Dataset entries:
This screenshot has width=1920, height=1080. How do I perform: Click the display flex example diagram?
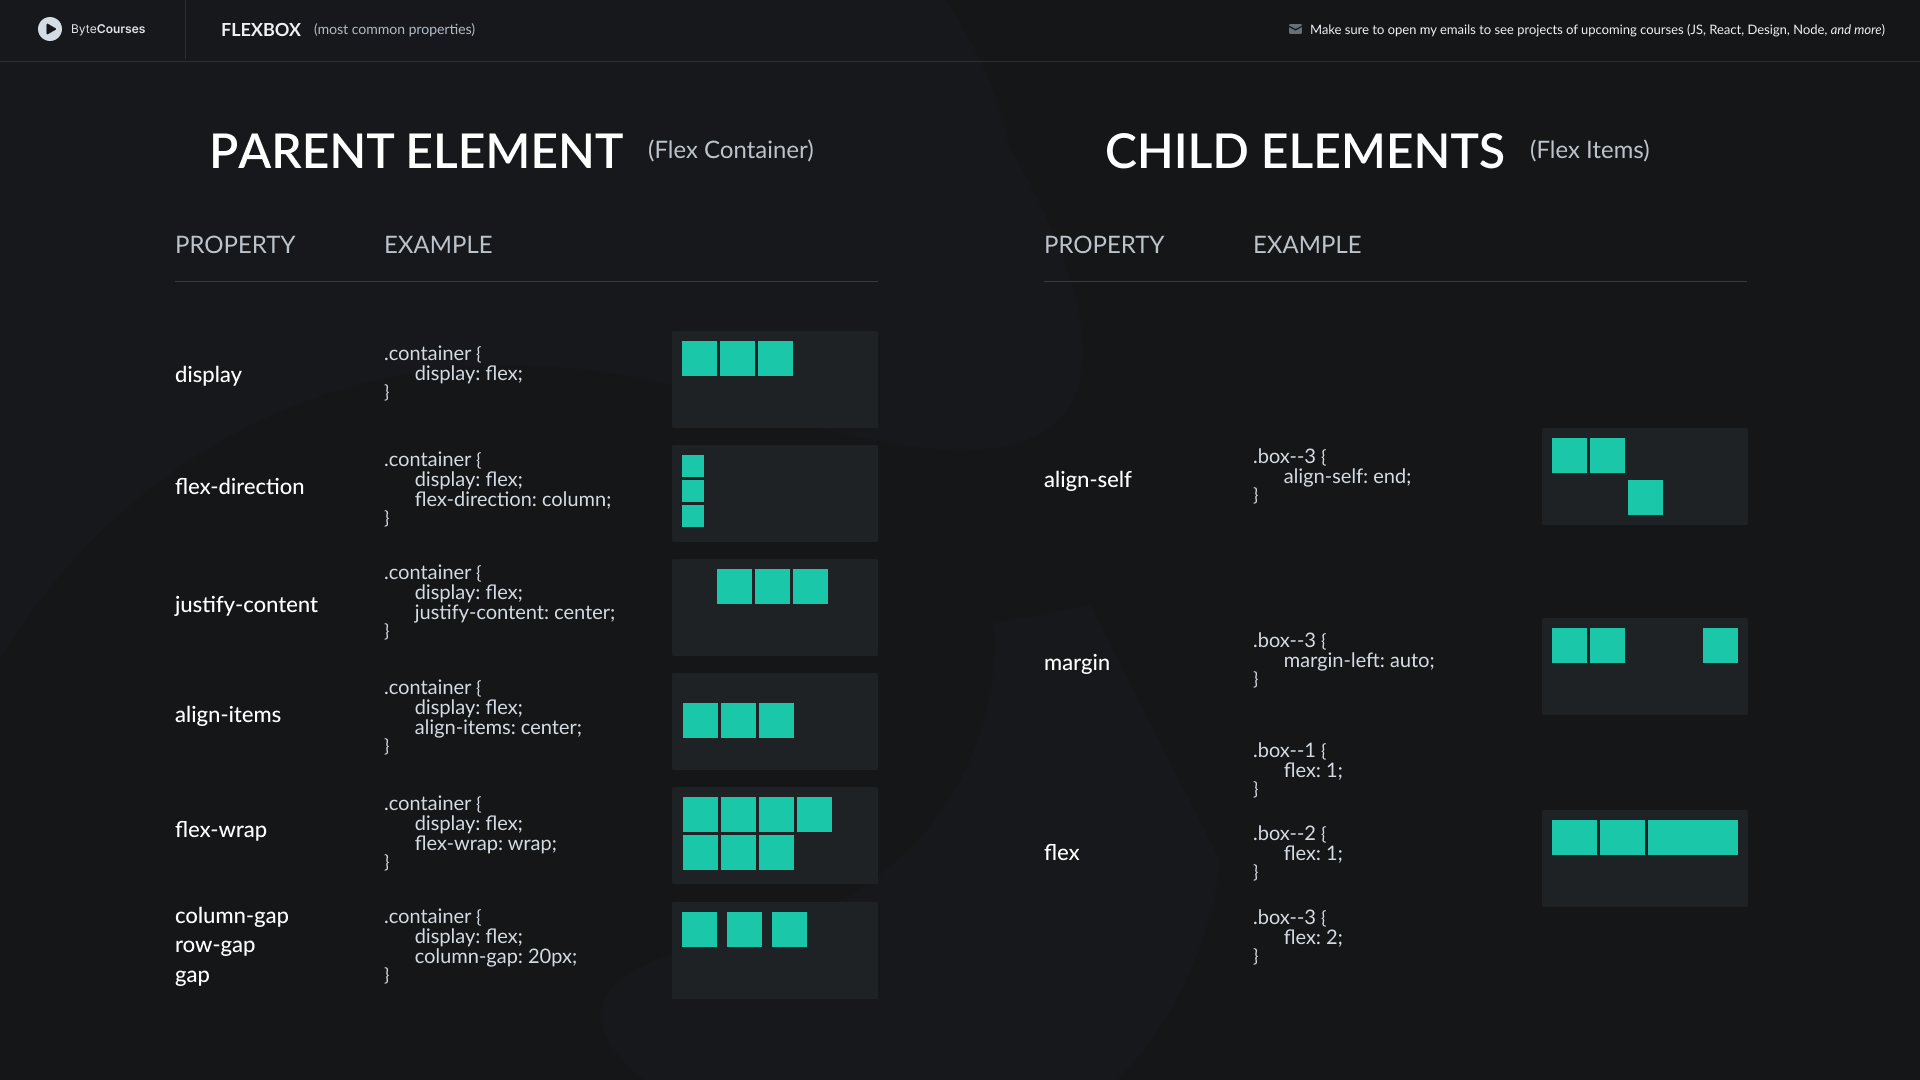[x=775, y=379]
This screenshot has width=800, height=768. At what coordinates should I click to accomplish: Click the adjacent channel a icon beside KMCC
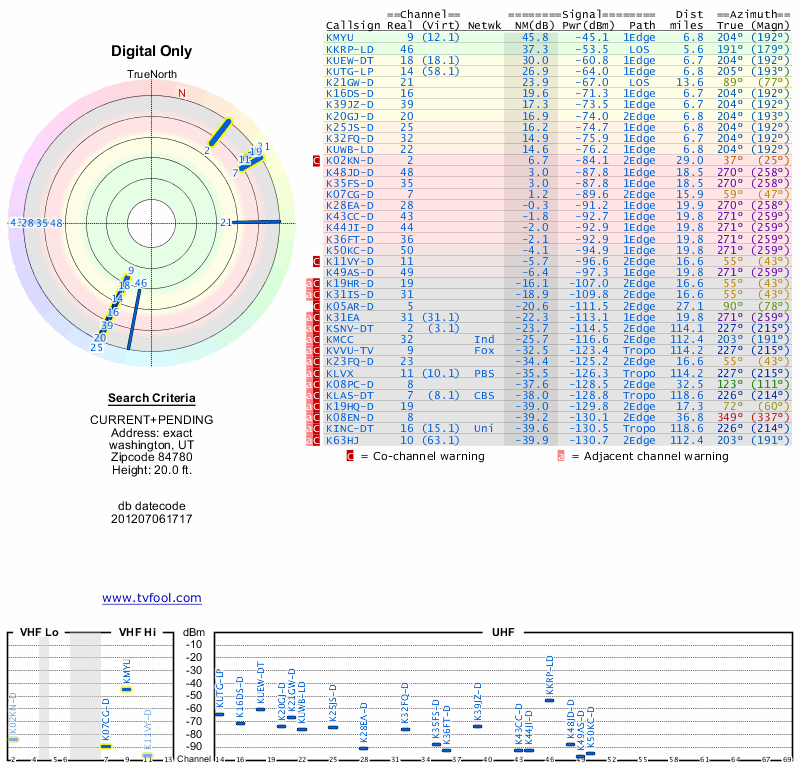tap(308, 339)
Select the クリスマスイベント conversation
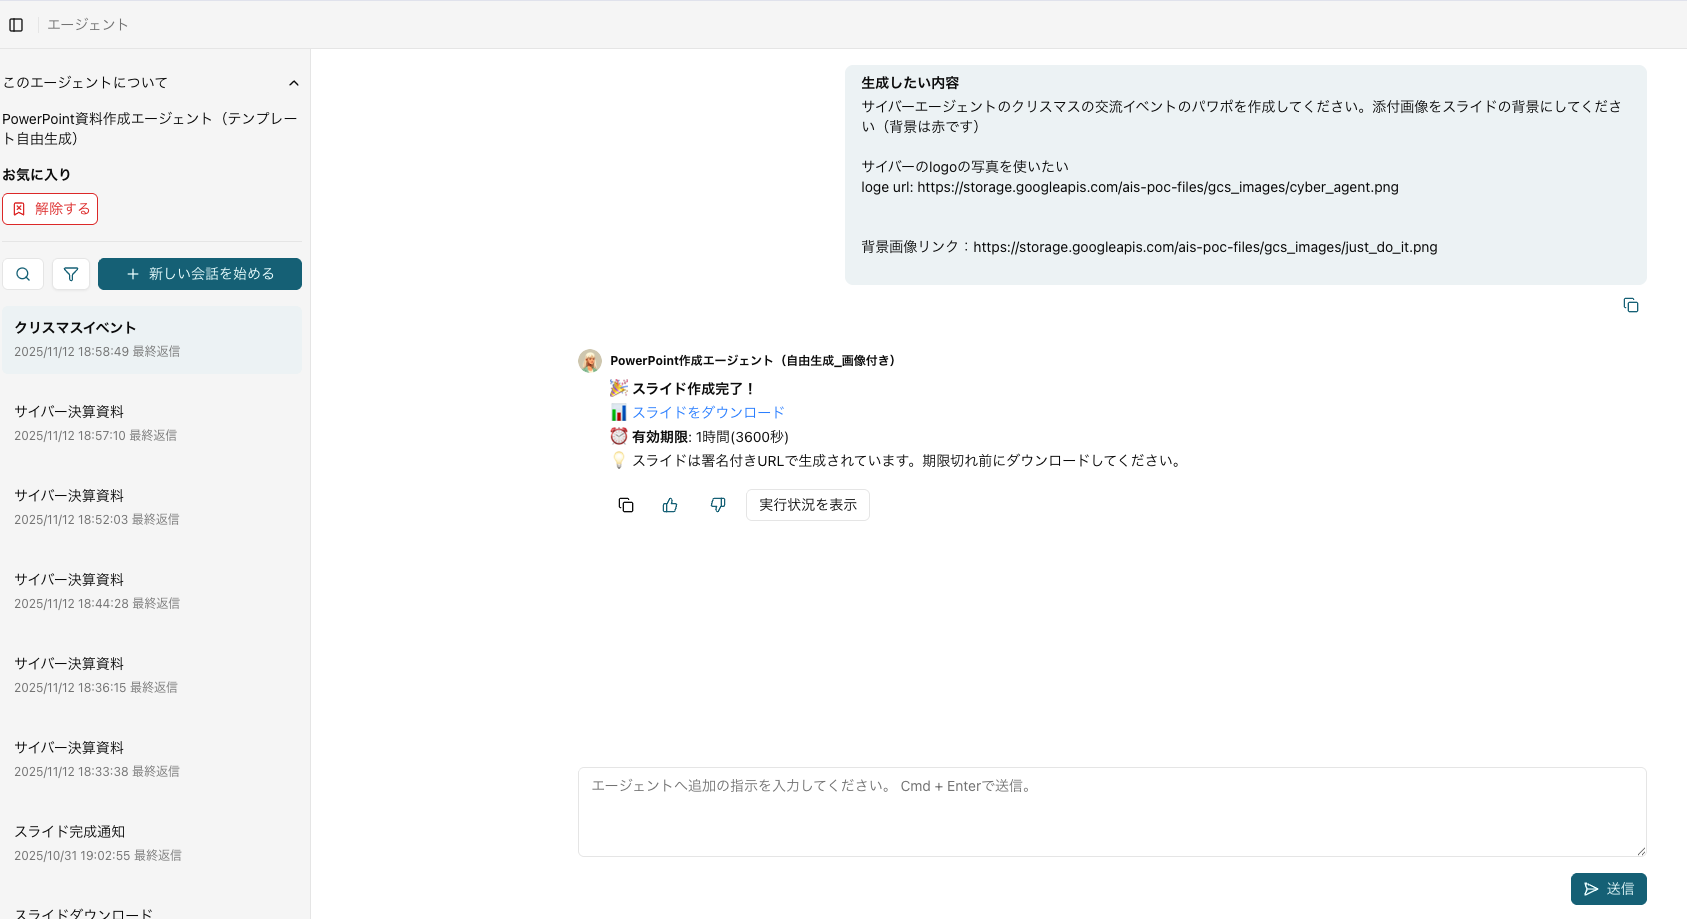1687x919 pixels. click(152, 339)
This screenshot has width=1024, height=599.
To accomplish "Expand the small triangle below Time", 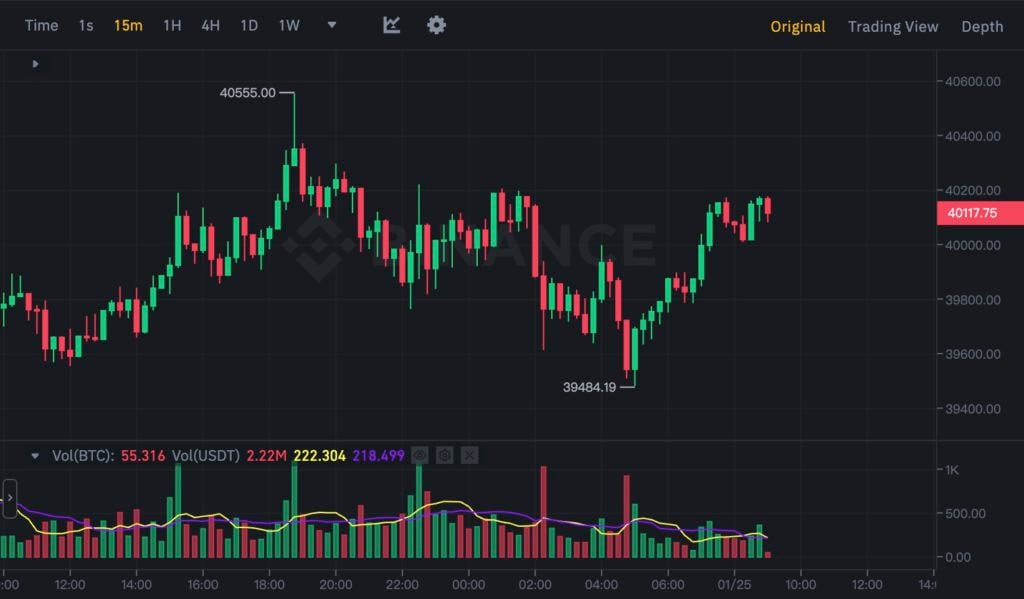I will (x=36, y=64).
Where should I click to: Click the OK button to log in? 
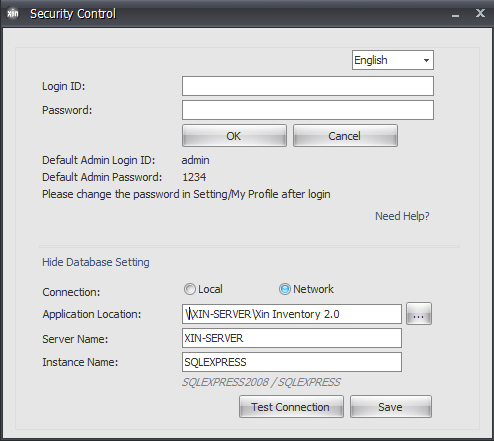[234, 136]
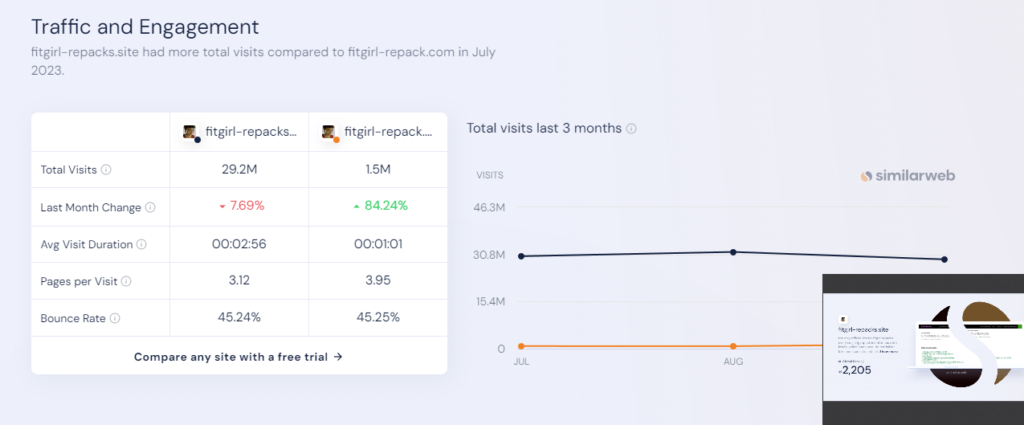This screenshot has width=1024, height=425.
Task: Click the info icon beside Total visits last 3 months
Action: click(x=631, y=129)
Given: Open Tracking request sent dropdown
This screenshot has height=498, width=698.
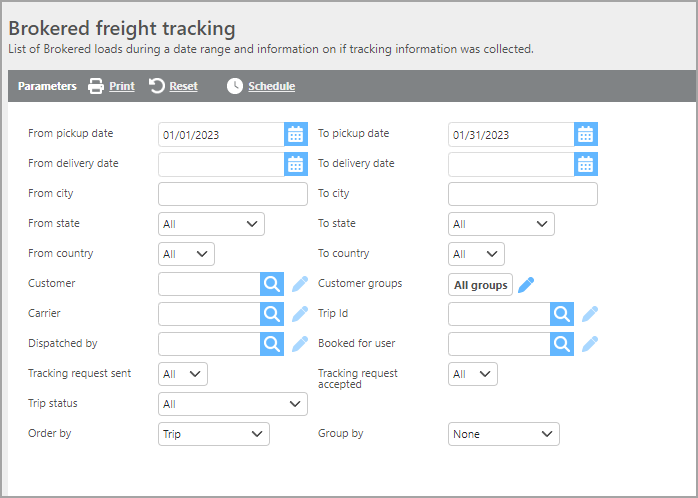Looking at the screenshot, I should (x=183, y=374).
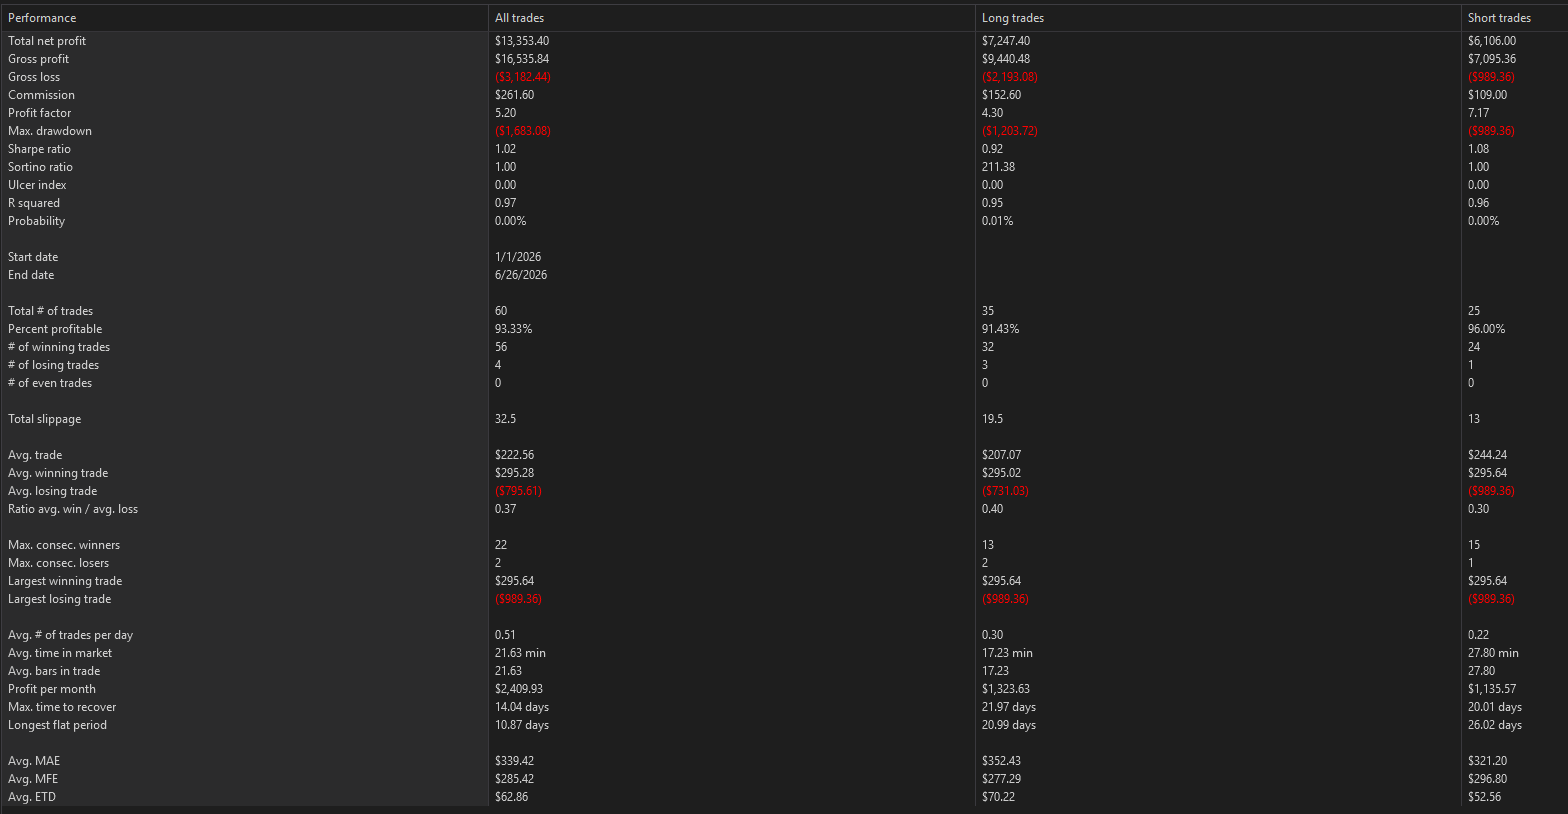1568x814 pixels.
Task: Select the Sharpe ratio row label
Action: [40, 149]
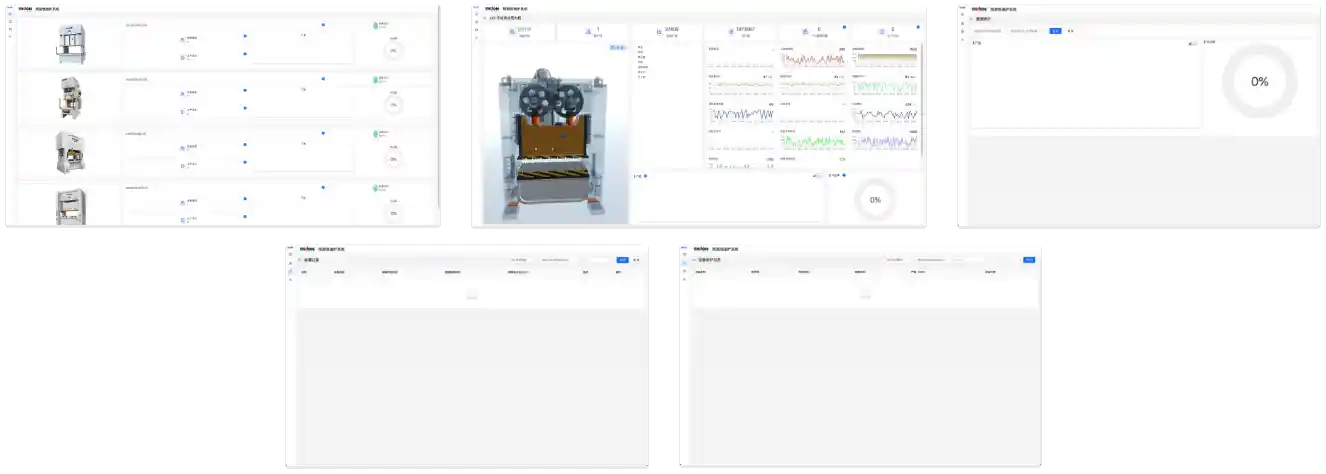
Task: Click the blue info dot on the fifth statistic card
Action: 845,28
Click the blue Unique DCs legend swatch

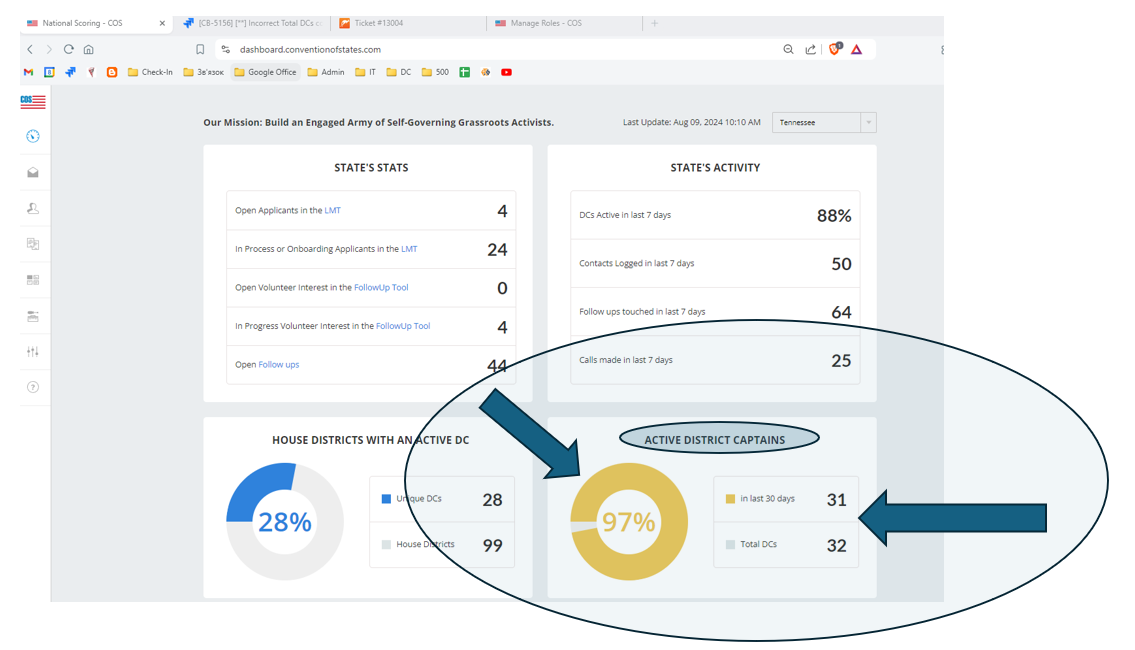386,498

• Task to complete
Return the lines exactly, from the one containing "Where should I" through the last line above, including both ends and excluding every picture.

• Task solution
Where should I click to: Click the OK button to log in? 
[234, 136]
This screenshot has width=1024, height=425.
Task: Click the info icon beside Total visits last 3 months
Action: click(x=631, y=129)
Given: Open Tracking request sent dropdown
This screenshot has height=498, width=698.
Looking at the screenshot, I should (x=183, y=374).
1568x814 pixels.
Task: Select the Sharpe ratio row label
Action: [40, 149]
Task: Click the blue info dot on the fifth statistic card
Action: 845,28
Click the blue Unique DCs legend swatch

386,498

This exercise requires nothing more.